Ce billet est rédigé en collaboration avec Céline Danard, étudiante en L3 de mathématiques à Vannes, qui a imaginé ce problème.

« La saison va commencer, j’ai des salons de jardin à vous vendre. Une table ronde et deux chaises pour un prix fondu avec en sus une méthode garantie pour une installation non branlante. »

Certes la proposition de ce vendeur de foire est alléchante, mais j’aimerais en savoir plus sur cette fameuse méthode.

– Votre table tout comme vos deux chaises ont bien quatre pieds ?

– Oui, elles en ont quatre et leurs pointes forment un carré parfait.

– Et comment faites-vous pour rendre stable une telle table sur un gazon français qui a connu déjà quelques matchs de foot ?

– C’est tout simple, il suffit de tourner la table d’au plus un quart de tour. Ce qui manquait au bout d’un pied devient de trop et aura donc vu passer l’équilibre parfait.

Ce vendeur en connaissait un rayon, il n’avait pas besoin d’intermédiaire. Je me prends à son jeu.

– Et pour stabiliser une chaise, vous faites pareil… Le problème c’est qu’elle ne se trouve plus tout à fait face à la table !

– Mais enfin ! Placez d’abord votre chaise, puis la table bien devant vous, que vous tournerez si besoin sur elle-même. Les tables que je vends ont quatre pieds, mais sont bien rondes.

Il est vraiment très fort ce vendeur. Mais je crois que là je vais lui poser une colle.

– Vous vendez deux chaises avec votre table. Comment faites-vous pour stabiliser la seconde bien en face de la première et face à la table ?

– Achetez mon salon en entier et je vous donne la solution.

Il avait déjà fait preuve de sérieux, mais là je n’y croyais plus. Je sentais l’arnaque. Mais bon j’avais besoin d’un salon de jardin, celui-là me convenait tout à fait et je n’avais déjà jamais autant parlé de maths avec un commercial.

– Je vous achète ce salon… et sa méthode bien sûr.

– Vous n’allez pas regretter votre achat, la méthode marche sur toute surface assez régulière, disons de classe 2.

– Vous voulez dire de classe \(C^2\)

– Oui, bien sûr, mais en général je dis de classe 2 et les gens ne me posent pas plus de questions, ils comprennent que ce n’est pas forcément analytique et pas seulement continu par morceaux : on ne s’installe pas n’importe où quand même ! La classe 2 c’est un peu comme un terrain de foot de division 2, le terrain de Lille lors du match de dimanche dernier par exemple.

– Et la méthode ?

– La notice de montage est à l’intérieur du carton, vous la lirez à tête reposée, c’est un peu subtil.

– Dites-moi quand même une idée de la preuve, je l’ai acheté votre salon !

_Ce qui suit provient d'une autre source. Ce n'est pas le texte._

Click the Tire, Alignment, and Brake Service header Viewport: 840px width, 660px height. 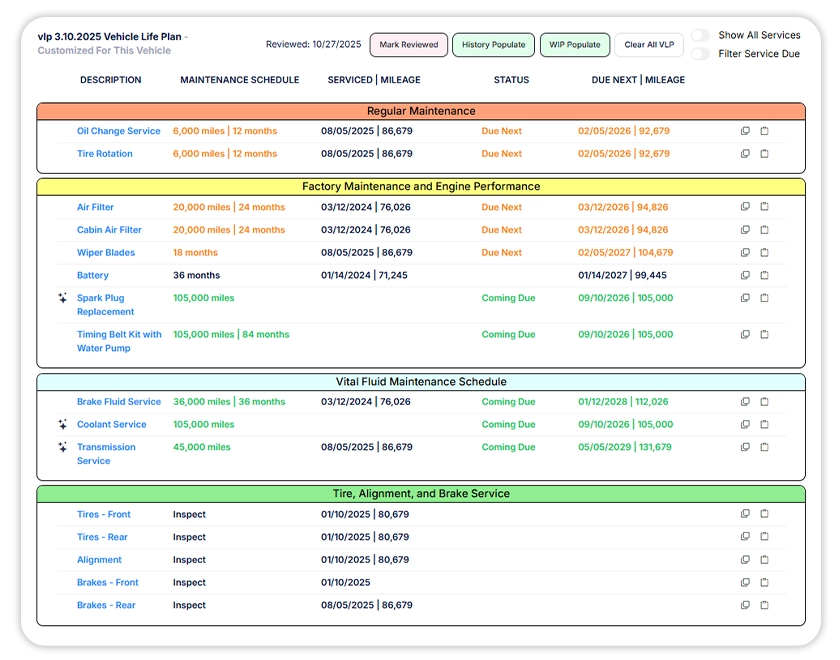pos(420,494)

– Vous voyez quand vous avez fixé votre chaise, il vous faudra déplacer votre table d’au plus \((2+2\sqrt 2)/4\) fois son rayon pour la placer face à elle.

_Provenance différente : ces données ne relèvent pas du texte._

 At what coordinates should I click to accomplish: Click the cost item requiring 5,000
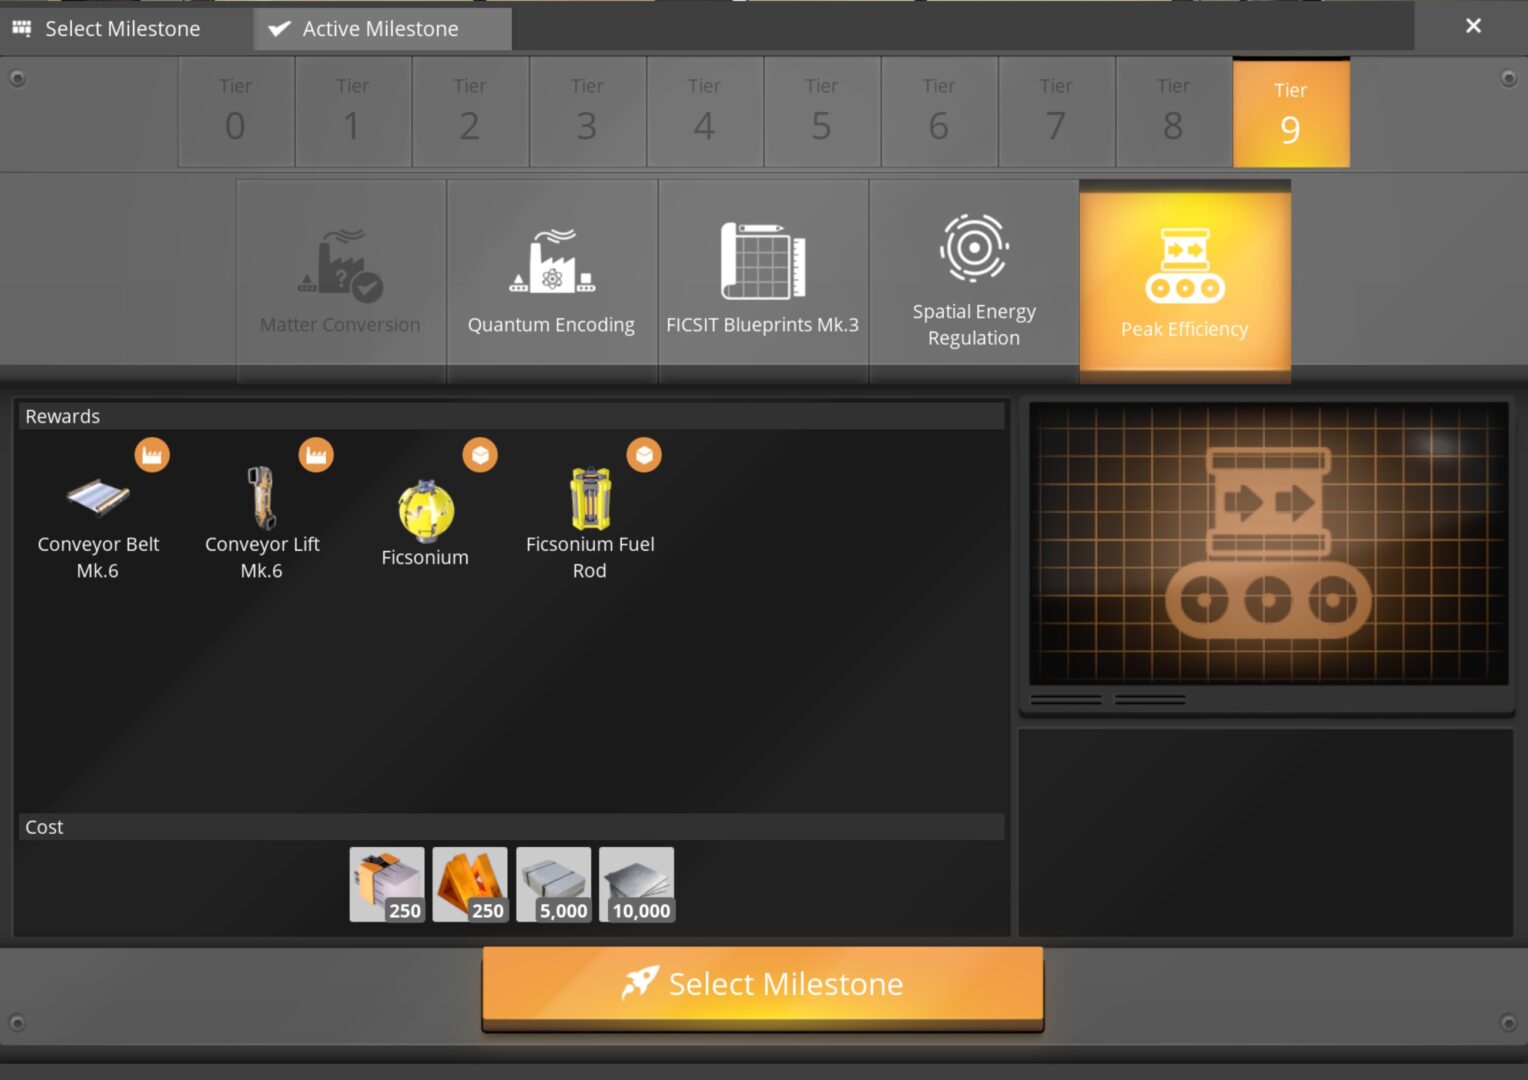coord(554,884)
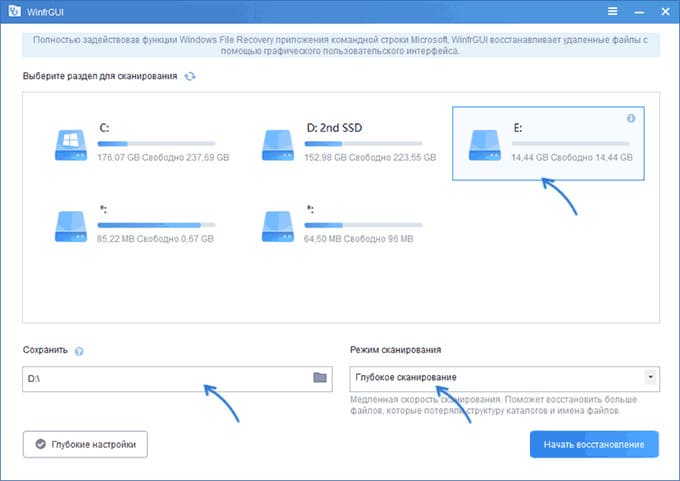This screenshot has height=481, width=680.
Task: Click the WinfrGUI logo in the title bar
Action: point(14,11)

– Oui, je vois, le pire des cas serait de devoir faire faire un demi-quart de tour à la table.

– Pour une position de table, il y a toujours deux endroits où mettre les chaises bien stables, face à celle-ci.

– Oui, je crois qu’en pensant à un champ de vecteurs qui traverse un cercle on peut obtenir cela. Et après ?

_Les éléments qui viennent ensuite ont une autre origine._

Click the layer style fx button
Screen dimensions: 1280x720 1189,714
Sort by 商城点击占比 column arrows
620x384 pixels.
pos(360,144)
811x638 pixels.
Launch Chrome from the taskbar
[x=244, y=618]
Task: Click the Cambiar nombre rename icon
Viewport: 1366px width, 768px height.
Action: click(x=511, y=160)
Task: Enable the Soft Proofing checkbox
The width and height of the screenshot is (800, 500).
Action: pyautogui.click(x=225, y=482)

– Après je vous assure qu’en déplaçant la table d’au plus deux fois son rayon, vous trouverez une position où les deux chaises peuvent être mises diamétralement opposées, face à la table et bien stables.

– Ça veut dire que pour être sûr d’être à l’ombre il me faudra trouver une surface ombragée d’au moins neuf fois celle de cette table ?

– C’est déjà bien d’avoir une borne pour ce prix-là !

J’ai embarqué mon achat et à peine arrivé, je me suis empressé de regarder la notice, il y avait bien une solution au problème : magnifique solution !

Des indications dans quelques jours pour ceux qui n’auraient pas encore de preuve… Qui fait mieux que deux fois le rayon ?

ÉCRIT PAR

Sylvain Barré

Maître de conférences - Laboratoire de Mathématiques de Bretagne Atlantique -Université de Bretagne-Sud

Céline Danard

Ancienne étudiante - Université de Vannes

Partager

Commentaires

  1. Clément Caubel
    juin 30, 2016
    10h50

    Je suis prêt à réfléchir, mais ayant participé à la relecture de cet article d’E. Ghys (voir la fin du paragraphe « Arguments topologiques »), je doute de la simplicité des arguments…

    • Sylvain Barré
      juin 30, 2016
      13h34

      À tout point du plan on associe un champ de vecteurs
      (donné par la direction stable d’une chaise). On a aussi un autre champ : son orthogonal.

      Nous allons faire ici une petite hypothèse : il y a une ligne de champ plus courbée que le bord de la table, tangente intérieurement donc, en un point A.
      [Sinon, il suffit de grossir un peu la table (alors oui, on perd alors la borne du déplacement…),
      puis de la rétrécir petit à petit en suivant la solution. ]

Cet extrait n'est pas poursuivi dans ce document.